Jay and Bri have a heart to heart about the pass. They agree to start fresh and try to move on. They then head to her school where the superintendent is speaking on what the concerns the other parents have about her lyrics and how fast the song is getting around the community. Jay holds him accountable on never calling her back regarding Bri's suspension and how she was assaulted by the security officers at her school. Malik reconciles with Bri, then decides to walk home where they are approached by two of the Kings Crown that assault Malik and steals Lawless' chain from Bri because of what she said in the song.
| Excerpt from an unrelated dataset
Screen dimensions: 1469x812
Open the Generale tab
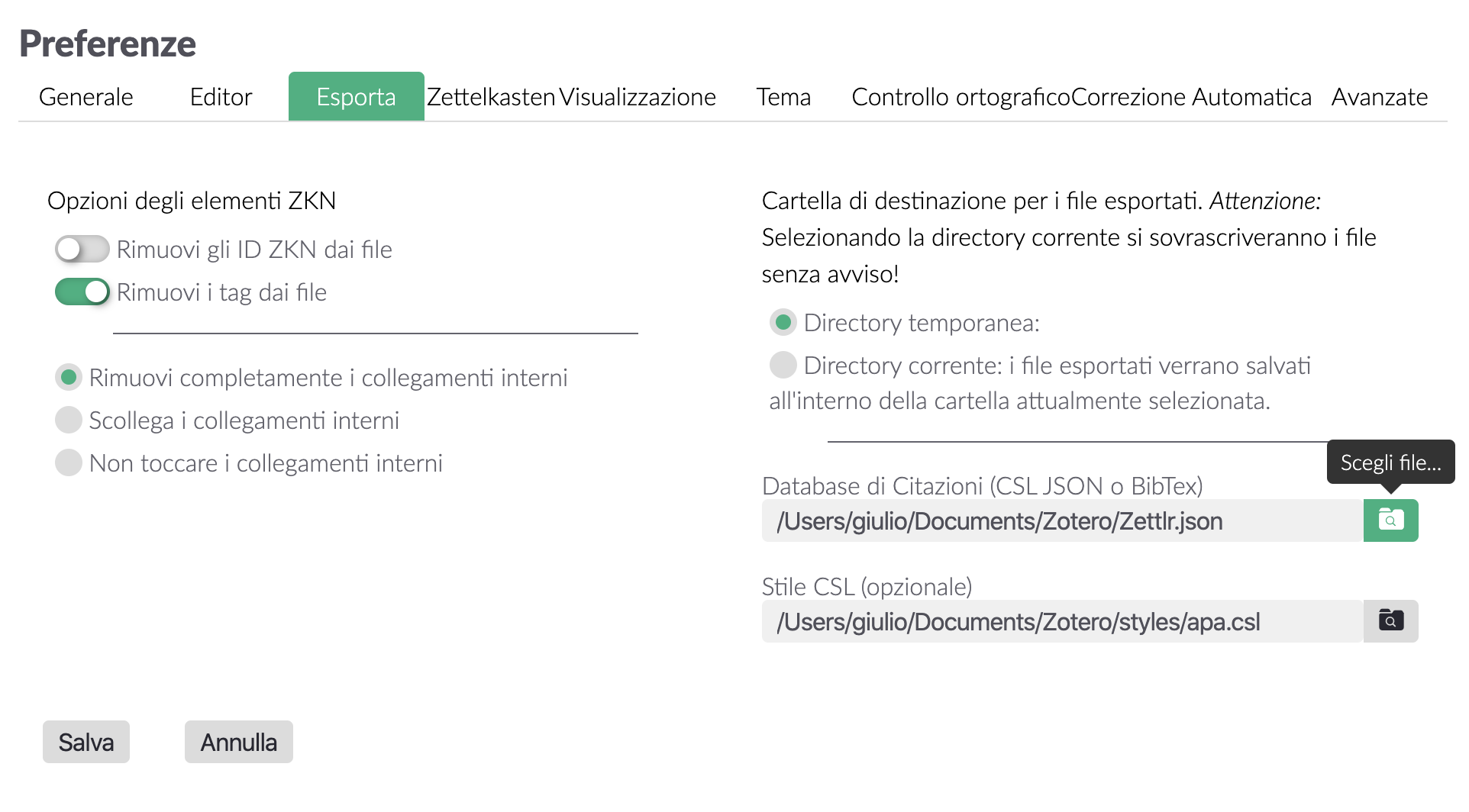[86, 97]
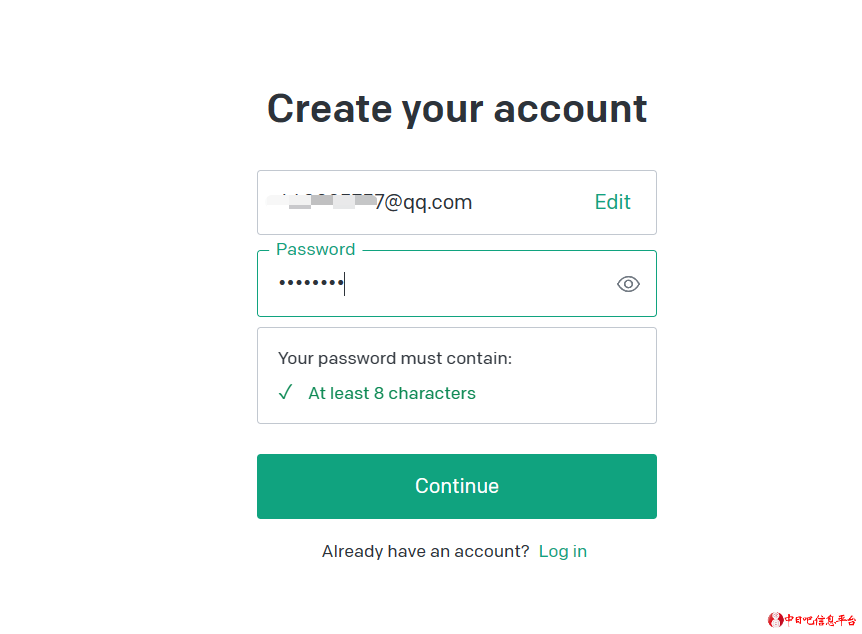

Aunt Pooh drives up to Bri and Malik demanding that they tell her what is wrong. She then goes to retaliates and ends up in the hospital.

At the hospital, a doctor states that once Pooh wakes up from her coma she will be taken into custody by the police. Aunt Pooh wakes up and tells Bri that she has always known she was set for greatness. That she needs to go battle Infamous Millz Supreme's artist at the ring. After Infamous talks about Bri's mother and their situation. Bri battles Infamous based on all the pain and growth she has experienced and ends up winning the battle.

== Cast ==
- Jamila C. Gray as Bri Jackson
- Da'Vine Joy Randolph as Pooh
- Mike Epps as Hype
- Lil Yachty as Infamous Millz
- Sanaa Lathan as Jayda “Jay” Jackson
- Method Man as Supreme
- Titus Makin Jr. as Trey
- Miles Gutierrez-Riley as Sonny
- Michael Cooper Jr. as Malik
- Justin Martin as Milez
- GaTa as M-Dot
- Vin Hill as King Crown

== Production ==
On February 4, 2019, Fox 2000 Pictures acquired the rights to adapt Angie Thomas's 2019 novel On the Come Up, with George Tillman Jr. set to direct. The film's producers include Thomas and Tillman, alongside Robert Teitel, Jay Marcus from State Street Pictures, and Marty Bowen, Isaac Klausner and John Fischer of Temple Hill Entertainment. On December 11, 2019, after Disney's acquisition of 21st Century Fox and closing of Fox 2000, Paramount Players acquired the film adaptation with Kay Oyegun hired to write the script and Tillman Jr. still attached to direct. On October 19, 2020, Wanuri Kahiu replaced Tillman Jr. as director of the film. On June 10, 2021, it was announced that Sanaa Lathan would make her directorial debut with the film, replacing Kahiu. On October 21, 2021, it was announced that newcomer Jamila C. Gray had been cast to play the lead role in the film. On November 8, 2021, Method Man, Mike Epps, and Da'Vine Joy Randolph were cast in the film.

== Release ==
The film premiered at the 2022 Toronto International Film Festival on September 8, 2022. It was released on September 23, 2022, both in limited theaters and on the streaming service Paramount+.

==Reception==
The film has an approval rating of 74% based on 31 professional reviews on the review aggregator website Rotten Tomatoes, with an average rating of 6.2/10. Tomris Laffly of The A.V. Club rated the film a B−, calling it "an upbeat and vibrant coming-of-age movie." Beandrea July of The New York Times called the narrative arc "predictable" but concluded that "even with its flaws, the film, by bringing a character like Bri into the cadre of battle rap, is a welcome update to the male bravado types we're used to seeing dominate the mic."